Cyclicality is the main focus of the album, which begins with the lines, “Daylight had lessened and lessened some more/ Till dark became our country and sunset the door.” These words are reprised on the penultimate track, “Hibernation Tales,” fleshed out at a faster tempo. They then add, “And we carved the hours deep and wide/ Only dreaming of the outside,” before dissolving into a deconstructed outro of trilled autoharp, violin, and flutes called “light,” thus realizing the dramatic conceit of the album title: a retreat into dreams. “O Mary” even brings the classic Christmas story into the overall light/dark dynamic, as “A virgin in a cave in the dark/ Bearing a solar king.”
“Housekeeper” is conceived as a banal ode to domesticity — not a topic most people get excited about — with the liner notes referencing Willa Cather’s My Antonia.

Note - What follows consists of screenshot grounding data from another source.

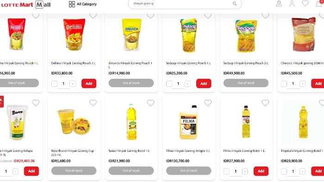Add Filma Minyak Goreng Botol 1 L
Viewport: 324px width, 182px height.
coord(261,171)
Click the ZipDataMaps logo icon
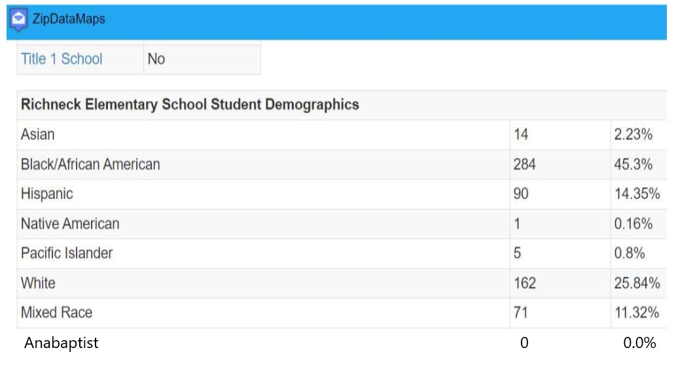The width and height of the screenshot is (674, 367). [18, 20]
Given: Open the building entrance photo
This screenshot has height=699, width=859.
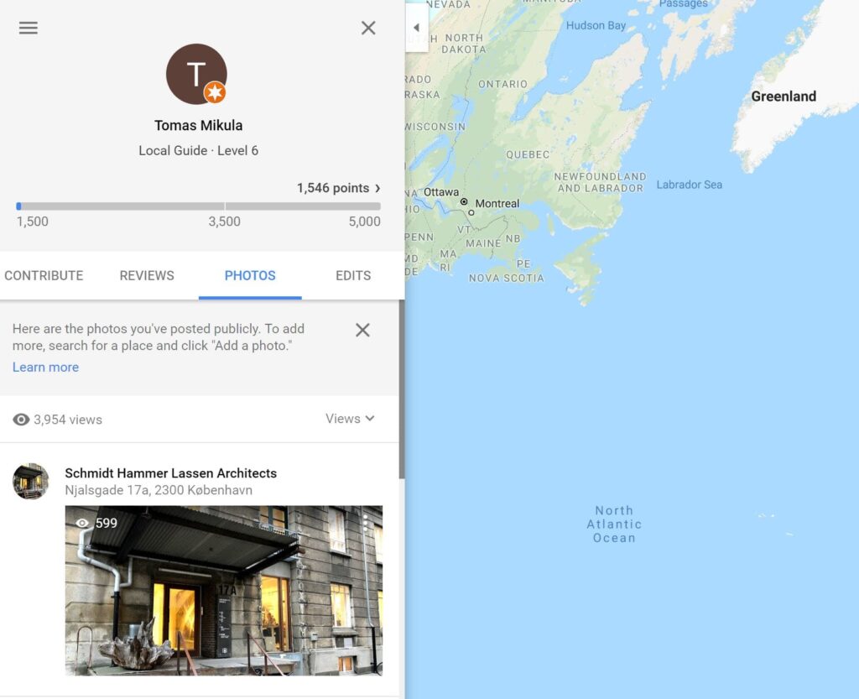Looking at the screenshot, I should point(223,591).

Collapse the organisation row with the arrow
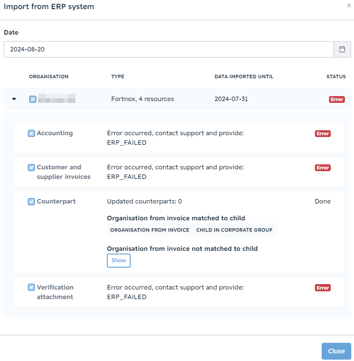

The song’s dull content is saved by McCarthy’s banshee-like vocal delivery, badass sawing fiddle part, and melodically spry bassline provided by her partner Nils Frykdahl, also of Sleepytime Gorilla Museum. “It’s the kind of magic made alone/ When you’re wrestling with the shadow of a home/ Housekeeper, housekeeper/ You make the home a hearth,” goes the last verse, with a thwarted rhyme driving the song’s message home. “Sweeping Spell” reprises the theme of housework, glorifying the simplicity of sweeping as, um, “A melody of bristling.”
“Violet” is one of the best tracks on the album, featuring Dawn McCarthy trading verses with an alternately doleful and biting electric harmonica, courtesy of Mark Stikman (who also contributes parts on “Parade” playing the “bio-pneumatic-mouth-organ”; if you’re confused, it sounds pretty much like a harmonica). Jangling percussion drives the faster verses forward, with Frykdahl adding touches of furious 12-string between beats.

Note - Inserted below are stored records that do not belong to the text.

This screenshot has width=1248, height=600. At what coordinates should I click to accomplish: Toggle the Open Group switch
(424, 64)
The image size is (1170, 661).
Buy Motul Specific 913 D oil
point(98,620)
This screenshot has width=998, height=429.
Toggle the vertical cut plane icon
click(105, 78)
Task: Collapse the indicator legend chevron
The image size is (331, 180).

A we-will-rock-you drum part is paired with a strident, witchy chorus on “Hear the Grinder Creak,” a track that skirts comfortable tonalities, coming to rest only occasionally atop chords underpinned by a clarinet splatting at the bottom of its range. That sort of touch exemplifies the delightful variety of timbres on this album, which makes for engaging listening. But whenever a Shakuhachi flute is found alongside a bodhran, an autoharp, and the aforementioned future-harmonica, an album risks feeling a bit like the folk-instrument version of a wine tasting.

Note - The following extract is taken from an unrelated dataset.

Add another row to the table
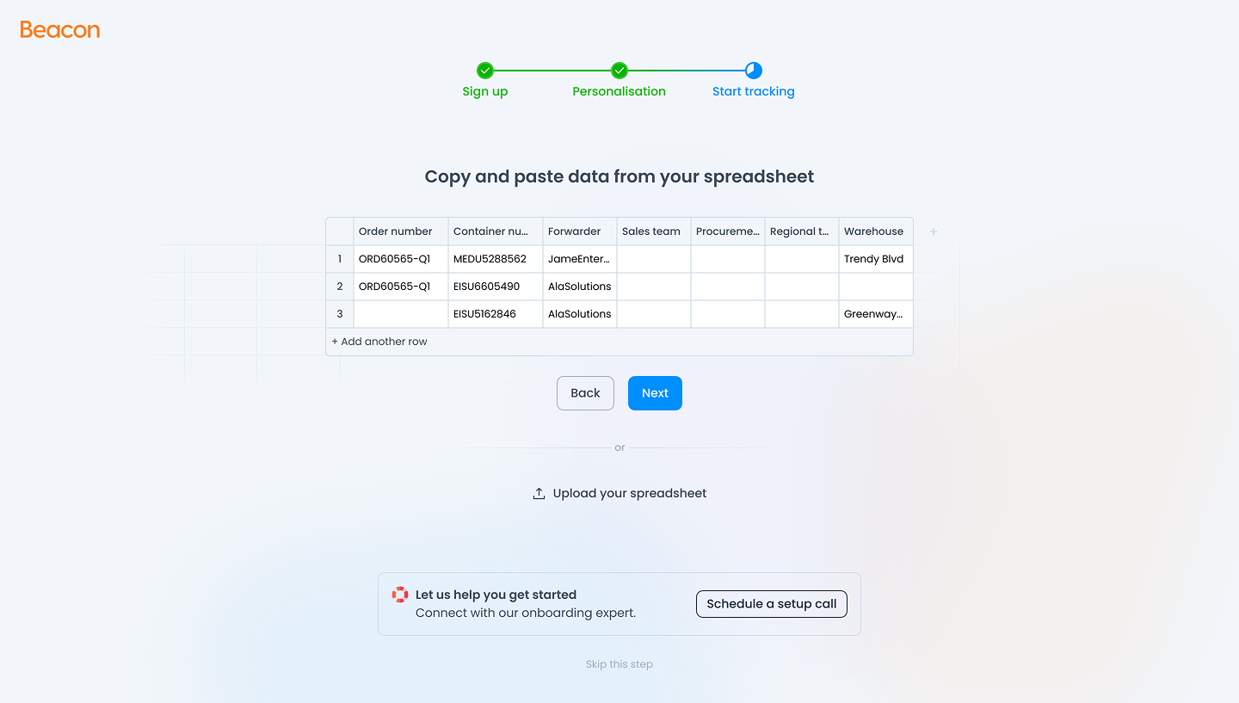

“A parade made the people in this big town/ Look each other in the eye and wave,” goes “Parade,” one of the more traditionally structured tracks on the album, but the narrator listens to the proceedings as “a restless roar on the other side of my door.” It’s imagery that evokes a modern disconnection, a startling humanity emerging momentarily from an otherwise desolate town. For an album that finds meaning in the vicissitudes of daily life, the heartbreaking uncertainty of the line “O my fear/ I just don’t know who lives here” stands in a different era from the anachronistic bells, bodhrans, and brooms found elsewhere.
And maybe that speaks to the problem with trying to make anything resembling folk music nowadays. There isn’t really any definable cultural unit through which one can claim an already dubious folk authenticity. Composers are limited to the flotsam and jetsam of cultural artifacts that wash up secondhand in record stores, online, or in pawn shops: on the outside, looking in at long-debased traditions. The pioneering hardiness Faun Fables capably venerates is now the domain of reenactors. The intrepid few who still seek frontiers have only the vaster dark of dreams to explore.